| Given problem |
Copy out the rows below exactly as they stand, covering only the stretch from the line containing "The image size is (1465, 812)." through the line containing "Action: coord(352,1554)", both ends included.
═════ Exercise data
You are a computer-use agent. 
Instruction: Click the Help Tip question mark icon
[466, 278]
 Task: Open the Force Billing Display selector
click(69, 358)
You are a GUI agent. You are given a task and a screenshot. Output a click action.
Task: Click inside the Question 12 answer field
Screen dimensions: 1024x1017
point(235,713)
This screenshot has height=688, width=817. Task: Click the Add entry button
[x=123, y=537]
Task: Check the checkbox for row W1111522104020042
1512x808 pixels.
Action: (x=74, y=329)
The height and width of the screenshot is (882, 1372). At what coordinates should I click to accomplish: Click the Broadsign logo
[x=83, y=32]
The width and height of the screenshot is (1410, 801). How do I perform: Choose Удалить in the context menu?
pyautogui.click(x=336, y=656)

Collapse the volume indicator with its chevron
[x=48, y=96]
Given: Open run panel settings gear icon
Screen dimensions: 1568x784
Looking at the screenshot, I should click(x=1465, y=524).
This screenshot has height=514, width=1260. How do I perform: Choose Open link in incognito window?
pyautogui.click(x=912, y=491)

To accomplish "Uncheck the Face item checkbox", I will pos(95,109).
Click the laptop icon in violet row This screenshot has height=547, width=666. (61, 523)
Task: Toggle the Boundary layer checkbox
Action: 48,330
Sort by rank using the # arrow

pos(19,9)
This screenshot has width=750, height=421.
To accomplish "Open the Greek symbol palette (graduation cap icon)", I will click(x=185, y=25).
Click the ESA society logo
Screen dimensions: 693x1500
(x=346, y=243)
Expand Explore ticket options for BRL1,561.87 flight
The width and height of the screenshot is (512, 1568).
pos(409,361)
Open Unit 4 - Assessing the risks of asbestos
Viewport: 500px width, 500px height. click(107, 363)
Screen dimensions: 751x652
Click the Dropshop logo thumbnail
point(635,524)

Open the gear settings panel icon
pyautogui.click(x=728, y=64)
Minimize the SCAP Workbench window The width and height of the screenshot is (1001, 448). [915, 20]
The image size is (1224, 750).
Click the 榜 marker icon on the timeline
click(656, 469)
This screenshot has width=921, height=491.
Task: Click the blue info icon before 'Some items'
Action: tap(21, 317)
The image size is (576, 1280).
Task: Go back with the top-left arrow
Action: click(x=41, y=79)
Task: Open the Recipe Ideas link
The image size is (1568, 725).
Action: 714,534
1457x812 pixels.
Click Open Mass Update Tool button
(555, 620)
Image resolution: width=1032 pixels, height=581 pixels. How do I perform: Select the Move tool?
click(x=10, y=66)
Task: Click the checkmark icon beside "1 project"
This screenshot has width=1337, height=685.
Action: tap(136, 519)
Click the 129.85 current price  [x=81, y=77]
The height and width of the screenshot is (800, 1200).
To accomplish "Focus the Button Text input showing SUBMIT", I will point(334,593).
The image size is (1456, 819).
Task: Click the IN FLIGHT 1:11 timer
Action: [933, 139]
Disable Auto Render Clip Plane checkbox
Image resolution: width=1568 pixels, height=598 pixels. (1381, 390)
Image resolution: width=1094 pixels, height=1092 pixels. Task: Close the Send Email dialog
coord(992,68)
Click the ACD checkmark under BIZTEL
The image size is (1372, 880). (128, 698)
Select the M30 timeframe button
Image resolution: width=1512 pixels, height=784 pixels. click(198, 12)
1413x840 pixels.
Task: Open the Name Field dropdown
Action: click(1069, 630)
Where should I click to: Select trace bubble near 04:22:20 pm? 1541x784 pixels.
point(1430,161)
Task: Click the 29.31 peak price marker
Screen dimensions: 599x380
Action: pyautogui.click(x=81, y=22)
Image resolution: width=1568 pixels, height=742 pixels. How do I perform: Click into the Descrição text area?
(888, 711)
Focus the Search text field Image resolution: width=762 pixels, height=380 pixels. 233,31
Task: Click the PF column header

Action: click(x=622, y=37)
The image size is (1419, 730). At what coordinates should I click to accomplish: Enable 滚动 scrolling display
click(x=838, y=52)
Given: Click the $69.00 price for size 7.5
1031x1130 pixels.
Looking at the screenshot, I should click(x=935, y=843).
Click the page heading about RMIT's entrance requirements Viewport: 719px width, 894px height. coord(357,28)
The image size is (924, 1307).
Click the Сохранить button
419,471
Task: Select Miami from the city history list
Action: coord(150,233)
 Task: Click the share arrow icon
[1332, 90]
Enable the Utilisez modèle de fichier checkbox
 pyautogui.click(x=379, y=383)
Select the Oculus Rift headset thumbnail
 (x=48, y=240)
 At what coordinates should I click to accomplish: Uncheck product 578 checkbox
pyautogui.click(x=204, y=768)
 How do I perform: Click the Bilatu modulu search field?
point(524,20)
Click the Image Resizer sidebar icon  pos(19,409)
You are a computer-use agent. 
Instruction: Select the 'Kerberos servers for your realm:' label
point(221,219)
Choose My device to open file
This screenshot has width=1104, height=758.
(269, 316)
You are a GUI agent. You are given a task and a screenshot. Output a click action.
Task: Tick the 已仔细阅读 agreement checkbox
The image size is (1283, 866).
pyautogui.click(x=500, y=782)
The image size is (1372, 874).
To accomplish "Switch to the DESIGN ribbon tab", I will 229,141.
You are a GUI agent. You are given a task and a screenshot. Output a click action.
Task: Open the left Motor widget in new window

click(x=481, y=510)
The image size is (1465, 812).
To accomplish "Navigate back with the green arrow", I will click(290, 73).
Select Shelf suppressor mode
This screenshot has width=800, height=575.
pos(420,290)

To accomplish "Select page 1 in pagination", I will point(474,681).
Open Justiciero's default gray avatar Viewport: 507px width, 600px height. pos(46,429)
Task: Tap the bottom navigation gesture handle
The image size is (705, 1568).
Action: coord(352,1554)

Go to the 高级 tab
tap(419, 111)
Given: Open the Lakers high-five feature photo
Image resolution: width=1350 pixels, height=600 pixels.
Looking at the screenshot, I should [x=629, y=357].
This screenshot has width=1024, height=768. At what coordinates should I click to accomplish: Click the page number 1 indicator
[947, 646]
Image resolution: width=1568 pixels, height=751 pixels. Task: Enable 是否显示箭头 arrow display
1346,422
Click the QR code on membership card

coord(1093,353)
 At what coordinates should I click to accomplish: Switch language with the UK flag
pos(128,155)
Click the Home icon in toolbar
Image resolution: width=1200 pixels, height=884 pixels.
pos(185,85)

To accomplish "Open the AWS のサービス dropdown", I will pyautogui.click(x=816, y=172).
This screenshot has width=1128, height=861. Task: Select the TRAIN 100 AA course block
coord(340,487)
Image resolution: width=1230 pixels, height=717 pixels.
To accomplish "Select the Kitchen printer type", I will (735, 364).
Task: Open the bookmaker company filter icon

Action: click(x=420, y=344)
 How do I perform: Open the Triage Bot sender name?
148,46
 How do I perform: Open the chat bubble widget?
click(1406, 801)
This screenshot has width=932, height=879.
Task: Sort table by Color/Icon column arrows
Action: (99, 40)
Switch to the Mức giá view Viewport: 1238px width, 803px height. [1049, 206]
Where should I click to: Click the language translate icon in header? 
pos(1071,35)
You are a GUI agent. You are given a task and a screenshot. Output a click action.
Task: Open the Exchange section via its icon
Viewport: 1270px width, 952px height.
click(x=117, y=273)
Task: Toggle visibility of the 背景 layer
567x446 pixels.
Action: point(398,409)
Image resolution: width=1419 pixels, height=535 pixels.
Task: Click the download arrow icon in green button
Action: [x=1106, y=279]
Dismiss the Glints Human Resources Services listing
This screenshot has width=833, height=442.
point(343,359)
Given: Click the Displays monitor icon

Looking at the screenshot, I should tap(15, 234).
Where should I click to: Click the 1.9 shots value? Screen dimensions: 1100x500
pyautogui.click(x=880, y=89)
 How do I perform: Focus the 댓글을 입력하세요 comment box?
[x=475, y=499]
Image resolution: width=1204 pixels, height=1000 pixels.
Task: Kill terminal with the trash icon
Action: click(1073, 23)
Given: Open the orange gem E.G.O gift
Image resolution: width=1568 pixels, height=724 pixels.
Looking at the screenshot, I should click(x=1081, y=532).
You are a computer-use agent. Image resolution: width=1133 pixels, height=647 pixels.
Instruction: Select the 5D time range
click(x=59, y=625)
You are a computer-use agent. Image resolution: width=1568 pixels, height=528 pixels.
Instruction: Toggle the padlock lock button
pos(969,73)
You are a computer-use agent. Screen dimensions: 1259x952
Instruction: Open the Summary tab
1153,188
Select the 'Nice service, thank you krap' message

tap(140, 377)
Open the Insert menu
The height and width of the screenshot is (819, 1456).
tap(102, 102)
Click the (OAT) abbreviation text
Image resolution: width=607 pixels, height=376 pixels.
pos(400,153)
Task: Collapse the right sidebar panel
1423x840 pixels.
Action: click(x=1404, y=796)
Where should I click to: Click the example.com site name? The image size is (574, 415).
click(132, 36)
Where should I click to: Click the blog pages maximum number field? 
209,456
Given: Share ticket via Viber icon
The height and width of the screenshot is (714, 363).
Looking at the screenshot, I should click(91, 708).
══════════
| Reply to the task |
The image size is (1465, 812).
To accomplish "Navigate back with the green arrow", I will click(290, 73).
Select Shelf suppressor mode
This screenshot has width=800, height=575.
pos(420,290)

To accomplish "Select page 1 in pagination", I will point(474,681).
Open Justiciero's default gray avatar Viewport: 507px width, 600px height. pos(46,429)
Task: Tap the bottom navigation gesture handle
The image size is (705, 1568).
Action: coord(352,1554)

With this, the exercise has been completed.